Abwehr: Noussair Mazraoui (24) kommt ablösefrei von Ajax Amsterdam und soll die Probleme auf der rechten Abwehrseite beheben. Der marokkanisch-niederländische Profi-Fußball gilt als Wunschspieler von Nagelsmann, dafür soll Benjamin Pavard in die Abwehrmitte rücken. Der im Sommer ablösefreie Innenverteidiger Matthias Ginter (Borussia Mönchengladbach) könnte eine weitere Kader-Ergänzung werden. Von ihm ist man an der Säbener Straße allerdings nicht komplett überzeugt. Freiburgs Neu-Nationalspieler Nico Schlotterbeck tendiert zu einem Wechsel zu Borussia Dortmund. Mit Mazraoui über rechts und Alphonso Davies über links sowie den Innenverteidigern Dayot Upamecano, Lucas Hernández, Pavard und Talent Tanguy Nianzou glaubt man bei Bayern, in der Defensive nach dem Abgang von Süle gut aufgestellt zu sein.

Mittelfeld: Für den zweiten Ajax-Profi, für Ryan Gravenberch (19) müssen die Bayern rund 28 Millionen Euro Ablöse plus etwaige Bonuszahlungen nach Amsterdam überweisen. Gravenberch soll als Achter eine Konkurrenz für Leon Goretzka darstellen und eine Alternative zu ihm in der Zukunft werden. Joshua Kimmich gilt als Sechser weiterhin gesetzt, Jamal Musiala bewies, dass ihm die zentrale Rolle – ob defensiv oder offensiv – auch liegt. Von Marcel Sabitzer erhofft man sich in seiner zweiten Saison in München eine deutliche Leistungssteigerung.

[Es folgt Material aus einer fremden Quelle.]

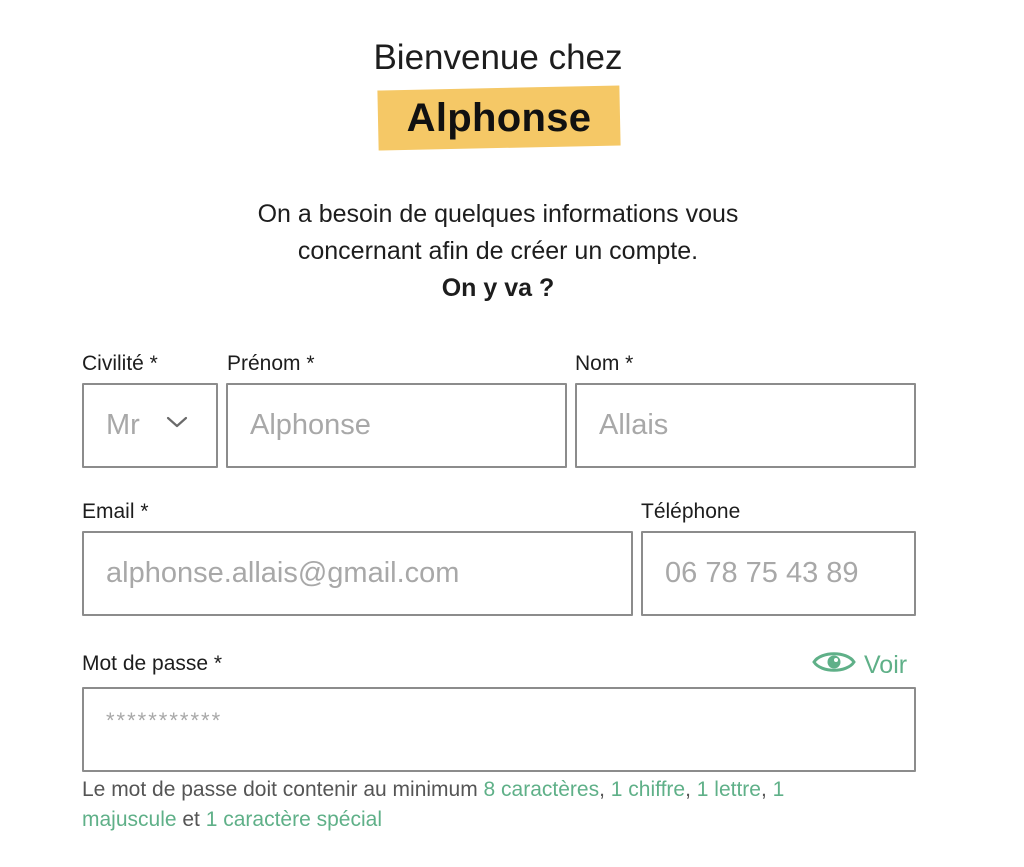 The width and height of the screenshot is (1024, 867). What do you see at coordinates (152, 664) in the screenshot?
I see `password-label: Mot de passe *` at bounding box center [152, 664].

Flügelpositionen: Sollte man sich mit Außenstürmer Serge Gnabry nicht über eine Vertragsverlängerung über 2023 hinaus einigen können und der DFB-Nationalspieler schon diesen Sommer den FC Bayern verlassen, müsste man einen Außenstürmer-Ersatz verpflichten. Ein heiß gehandelter Kandidat: der Brasilianer Raphinha (25) von Leeds United. Allerdings nur dann, falls man für Gnabry eine hohe Ablöse erzielen würde. Leroy Sané und Kingsley Coman sind für die Flügelpositionen eingeplant, in deren Schatten soll der 16-jährige Paul Wanner weiter reifen.

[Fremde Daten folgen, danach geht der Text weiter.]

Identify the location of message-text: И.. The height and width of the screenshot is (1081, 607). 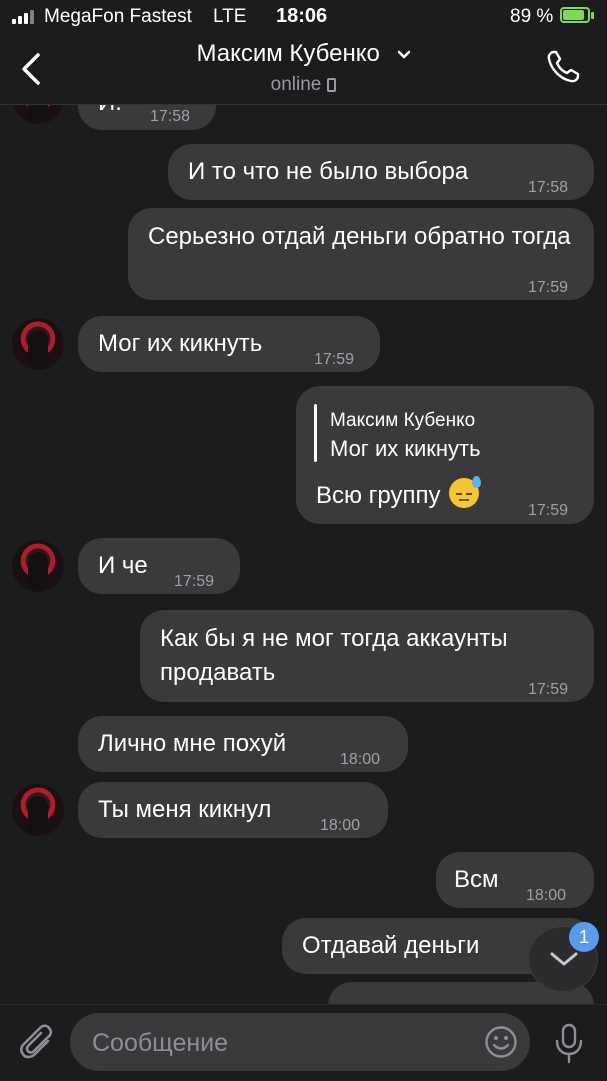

Angriff: Routinier und Offensivfreigeist Thomas Müller bleibt als gute Seele und verlängerter Arm des Trainers Bayerns Identifikationsfigur, soll bald über 2023 noch mal verlängern. Eric-Maxim Choupo-Moting hat noch eine weitere Saison Vertrag als Mittelstürmer-Backup von Robert Lewandowski Vertrag. Doch ist der FIFA-Weltfußballer kommende Saison trotz eines Arbeitspapiers bis 2023 überhaupt noch in München. Der FC Barcelona will den Torjäger unbedingt, die Bayern müssen sich entscheiden: Diese Saison noch eine hohe Ablöse erzielen oder ihn 2023 unentgeltlich ziehen lassen? So oder so bereitet man sich an der Säbener Straße auf den Tag X ohne "Lewy" vor. Intern hört man vom Interesse an Leverkusens Patrik Schick (26), der im Tschechien-Trikot Torschützenkönig der EM 2020 wurde. Doch die wohl geforderten 75 Millionen Euro Ablöse sind ebenfalls zu viel wie das mehr als 350-Millionen-Euro schwere Gesamtpaket aus Ablöse, Gehalt und Beraterhonorar für Dortmunds Erling Haaland (21). Günstiger wäre, vor allem im Fall des Stuttgarter Abstiegs, VfB-Mittelstürmer Sasa Kalajdzic (24): Rund 20 Millionen Euro Ablöse.